---------- Excerpt

2D titanium and vanadium carbide MXene heterostructures for electrochemical energy storage

Two-dimensional (2D) heterostructured electrodes built from vertical stacking of different 2D materials are among the most promising electrode architectures for electrochemical energy storage devices. These materials offer interesting opportunities for energy storage applications such as versatility in the structural design of electrode, and the possibility to integrate individual 2D building blocks with different properties into heterostructures. These features can potentially enable new materials with improved or new electrochemical features. Here, we report on large-scale liquid phase self-assembly of 2D heterostructures built from two different 2D transition metal carbides (MXenes), Ti3C2Tx and V2CTx. A cation-driven self-assembly process was used to assemble the negatively-charged flakes of the two MXenes into heterolayered flakes. The freestanding and binder-free MXene heterostructure films could deliver a high volumetric capacitance of similar to 1473 F cm(-3) and showed no capacitance loss after 50,000 charge-discharge cycles in 3 M H2SO4 electrolyte. Due to coupling of redox reactions of Ti3C2Tx and V2CTx, the heterostructure electrodes showed a nearly constant current over their entire potential window, which is reminiscent of traditional pseudocapacitive materials. This electrochemical behavior differs from individual MXene electrodes or most other emerging pseudocapacitive materials whose maximum performance is usually achieved in a narrow potential range.

--------------------
---------- Information

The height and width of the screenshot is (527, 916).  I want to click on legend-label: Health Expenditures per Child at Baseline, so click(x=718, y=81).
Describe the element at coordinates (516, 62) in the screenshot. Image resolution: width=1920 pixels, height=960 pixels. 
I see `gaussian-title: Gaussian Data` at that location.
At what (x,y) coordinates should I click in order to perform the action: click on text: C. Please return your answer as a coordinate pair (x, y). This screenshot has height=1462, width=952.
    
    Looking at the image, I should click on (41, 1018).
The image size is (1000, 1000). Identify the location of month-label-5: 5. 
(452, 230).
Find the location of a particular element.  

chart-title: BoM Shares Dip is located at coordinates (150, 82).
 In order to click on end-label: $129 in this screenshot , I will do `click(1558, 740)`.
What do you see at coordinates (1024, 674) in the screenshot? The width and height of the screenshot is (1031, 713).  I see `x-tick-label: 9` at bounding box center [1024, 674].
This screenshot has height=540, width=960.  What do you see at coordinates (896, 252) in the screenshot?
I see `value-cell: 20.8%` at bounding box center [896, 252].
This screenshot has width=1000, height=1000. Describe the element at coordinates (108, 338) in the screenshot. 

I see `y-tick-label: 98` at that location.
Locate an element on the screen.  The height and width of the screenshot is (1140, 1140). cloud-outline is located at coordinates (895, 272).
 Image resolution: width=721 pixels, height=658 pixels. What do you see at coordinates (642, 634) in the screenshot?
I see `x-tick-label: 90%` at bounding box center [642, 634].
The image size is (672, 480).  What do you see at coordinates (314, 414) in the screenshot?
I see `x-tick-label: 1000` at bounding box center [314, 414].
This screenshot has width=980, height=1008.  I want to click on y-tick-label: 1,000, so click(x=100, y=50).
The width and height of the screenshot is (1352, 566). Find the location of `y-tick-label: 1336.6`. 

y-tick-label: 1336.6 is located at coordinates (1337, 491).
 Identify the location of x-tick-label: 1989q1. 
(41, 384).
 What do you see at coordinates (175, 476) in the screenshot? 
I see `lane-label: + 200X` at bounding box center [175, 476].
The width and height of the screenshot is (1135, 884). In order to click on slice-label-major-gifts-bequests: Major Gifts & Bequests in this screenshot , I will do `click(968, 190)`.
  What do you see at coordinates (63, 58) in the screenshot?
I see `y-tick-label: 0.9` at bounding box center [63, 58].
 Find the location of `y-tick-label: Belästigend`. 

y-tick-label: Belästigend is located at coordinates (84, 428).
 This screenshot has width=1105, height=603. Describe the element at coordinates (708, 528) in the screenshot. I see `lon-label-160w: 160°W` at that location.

--------------------

Task prompt =
List every chemical formula that appears in the text on MXene heterostructures, giving each one only once. Nothing in the stored data is needed here.

Answer area =
Ti3C2Tx, V2CTx, H2SO4